A man accused of carrying a ghost gun and a bag of crack when he was caught fare-beating at a Bronx subway station works with a city funded anti-violence group that tries to steer youth away from guns and gangs, the Daily News has learned.

Jermaine Greene, who was arrested trying to slip through an open exit door into the Fordham Road station in University Heights at about 5:45 p.m. on March 28, is a member of Bronx Rises Against Gun Violence (BRAG), law enforcement sources with knowledge of the case said.

Run by Good Shepherd Services, BRAG promotes safer streets where violence is not accepted and uses “credible messengers” — ex-cons who have either been in gangs or lived lives of violence — to monitor areas of the Bronx where violence flares up and deescalate the clash through conflict mediation.

Greene, 42, is an ex-con who spent nearly 14 years in prison for a 2004 Delaware murder. Green had been an outreach worker with BRAG since 2022.

“Bronx Rises Against Gun Violence is aware of the arrest of one of its staff,” a BRAG spokesperson said Tuesday. “We take this matter seriously and are conducting a comprehensive internal inquiry to ensure the safety, welfare and trust of our program participants and the communities we support.”

When he was caught trying to slip through the exit door, cops ran Greene’s name, finding that he had two open warrants, police said. They also quickly discovered an untraceable ghost gun and a plastic bag of crack on him, cops said.

“He apparently didn’t get the memo that the NYPD is hyper-focused on transit safety,” NYPD Transit Chief Michael Kemper said on X. “He also didn’t get the memo that law-abiding New Yorkers are fed up with open lawlessness at the turnstiles.”

Greene was charged with weapon and drug possession and fare evasion, and was ordered held on $10,000 bail. Attorney William Schwarz, who represented him at his arraignment declined to comment on the arrest.

The Bronx district attorney’s office, which has worked with BRAG’s publicly funded violence interrupters in the past, declined to comment on Greene’s links to the group, citing the pending case.

BRAG and the group’s credible messengers play a major role in Mayor Adams “Blueprint to End Gun Violence” that was unveiled in 2022. The anti-violence group is also considered a “community partner” of the Mayor’s Office of Criminal Justice and the Mayor’s Office of Community and Mental Health.
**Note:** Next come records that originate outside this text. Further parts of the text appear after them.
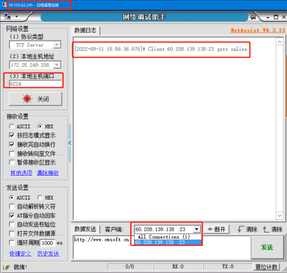Select ASCII in receive settings
Screen dimensions: 287x273
(x=12, y=127)
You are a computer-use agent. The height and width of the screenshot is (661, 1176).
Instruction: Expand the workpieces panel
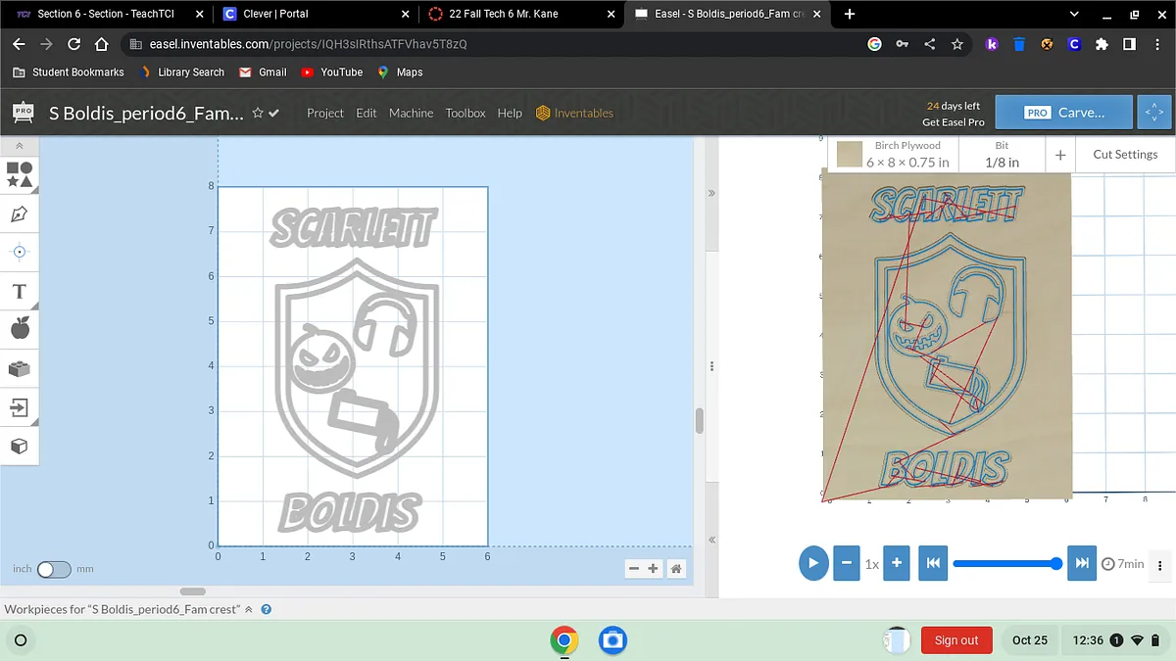pyautogui.click(x=249, y=609)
The group works in the Bronx’s 46th, 47th and 52nd precincts in Fordham, University Heights, Wakefield, Williamsbridge and Norwood.

Greene is not the first BRAG member to run afoul of the law.

In January, the former director of BRAG, Michael Rodriguez, was sentenced to 10 years in prison on Jan. 4 in Orange County after pleading guilty to narcotics and conspiracy charges.

Rodriguez was arrested after a two-year investigation in Middletown, N.Y. that identified him as the main supplier for two notorious drug dealers in the county, investigators said at the time.

At the time of his arrest, Bronx DA Darcel Clark said the charges against Rodriguez were both “shocking and disturbing.”

“[Rodriguez] has attended anti-violence events and peace marches portraying himself as someone who cares about stopping the violence in our community,” Clark said in a statement. “These charges are the exact opposite of the good work cure-violence groups are doing.”

Greene’s arrest came just hours after Mayor Adams announced that the city will soon begin using weapon detection scanners at train stations to help bring down a recent uptick in violence.

He was arrested for domestic murder on April 19, 2004, after he killed a loved one in Delaware, police said. He was convicted of murder and was released from prison in 2018. He moved back to New York shortly afterward.

“Don’t think he was going to visit his parole officer tonight,” NYPD Chief of Patrol John Chell joked on X.

Even before moving to Delaware, Greene was convicted of robbery in the Bronx in 1999 and served three years in prison before being released, court records show.

Word of Greene’s connections to BRAG comes as violence interrupters throughout the city have complained that they are being harassed, abused and arrested by the NYPD as they try to deescalate tense situations on the streets and steer youngsters away from a life of crime and gangs.